Both of the returning consensus All-Americans on offense are receivers--Oklahoma tight end Keith Jackson and Stanford running back Brad Muster. A third would have been Ohio State's Cris Carter.
Almost certain to eclipse the above, however, is Notre Dame's Tim Brown, who averaged 15 yards every time he touched the ball. And Brown touches it a lot. His coach, Lou Holtz, has said that the only way to keep the ball out of Brown's hands is to intercept the pass from center.
That's a good one, Lou.
2. SPEAKING OF LOU, IS THIS THE YEAR THEY WIN ONE FOR THE QUIPPER?
Probably not. The best little 5-6 team in the country last season--the Irish lost five games by a total of 14 points--once again has a tough schedule, third-toughest as rated by the National Collegiate Athletic Assn. And although they have Tim Brown, there is some question as to whether there is anybody to give him the ball.
Quarterback Terry Andrysiak can run the option, but can he pass it? Terry Rice, a sophomore, may be the man to do it.
"They tell me he can throw the ball 80 yards," Holtz says. "I just don't know whether it's to our guys or not."
Lou, you kill us.
3. WHY IS PENNSYLVANIA FOOTBALL THE WAY TO BET?
Because Penn State, the defending champion, has the longest winning streak in big-top football at 12 games, and Pennsylvania has the longest in Division I-AA at 11. However, the longest unbeaten streak is 50 games and that belongs to Augustana of Rock Island, Ill. It's been four years since Augustana lost a game or didn't win the Division III football championship.
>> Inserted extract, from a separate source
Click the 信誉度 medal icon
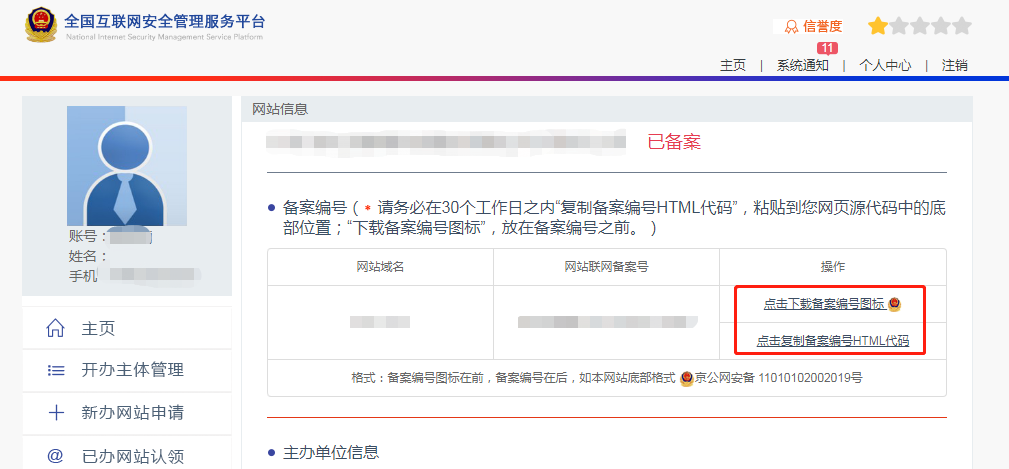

Poor Columbia is the flip side. The Ivy League team hasn't won in three years, during a 31-game losing streak. Coach Larry McElreavy said he "did not find the season at all fulfilling." If this season is any less fulfilling, Columbia will break the all-time losing streak of of 34--set by Northwestern--Oct. 11 when it plays Princeton.
4. HOW COMICAL WILL THIS YEAR'S PUSH FOR THE HEISMAN TROPHY GET?
Not as comical as last year's when Temple put out a comic book for Paul (Boo Boo) Palmer, but there are possibilities. At Florida, they have invested $5,000 in a campaign for Kerwin Bell, most of the money going into a color poster titled "For Whom the Bell Tolls." Well, we know where he toils, anyway.
Bell, actually, is a deserving candidate, with the kind of hook that pulls in votes. He's a walk-on fifth stringer who not only cracked a big-time lineup but who has thrown for an awesome 5,816 yards and 47 touchdowns. However, because of previous NCAA sanctions at his school, Bell has yet to play a televised game or be seen by a bowl crowd.
Highest returning vote-getter, fifth, is Holy Cross' Gordie Lockbaum, whose hook is that he was a Division I-AA All-American on offense and defense. The campaign is low-key, although Holy Cross publicist Greg Burke invested bus fare to take Lockbaum to the big city--"The Clampetts go to New York," Burke snorted. Most of the attention has come to Lockbaum unbidden, but he will do more magazine and network interviews than other candidates combined.
Other, more likely candidates such as Michigan State's Lorenzo White, UCLA's Gaston Green and Notre Dame's Tim Brown apparently intend to campaign on their own merits. Nobody--yet--has contacted a New York PR firm as Oklahoma's Bosworth did last year.
5. WHO'S ON THE HOT SEAT THIS YEAR?
Would you believe Miami's Jimmy Johnson, whose Hurricanes came within one bowl win of a national championship in each of the last two seasons?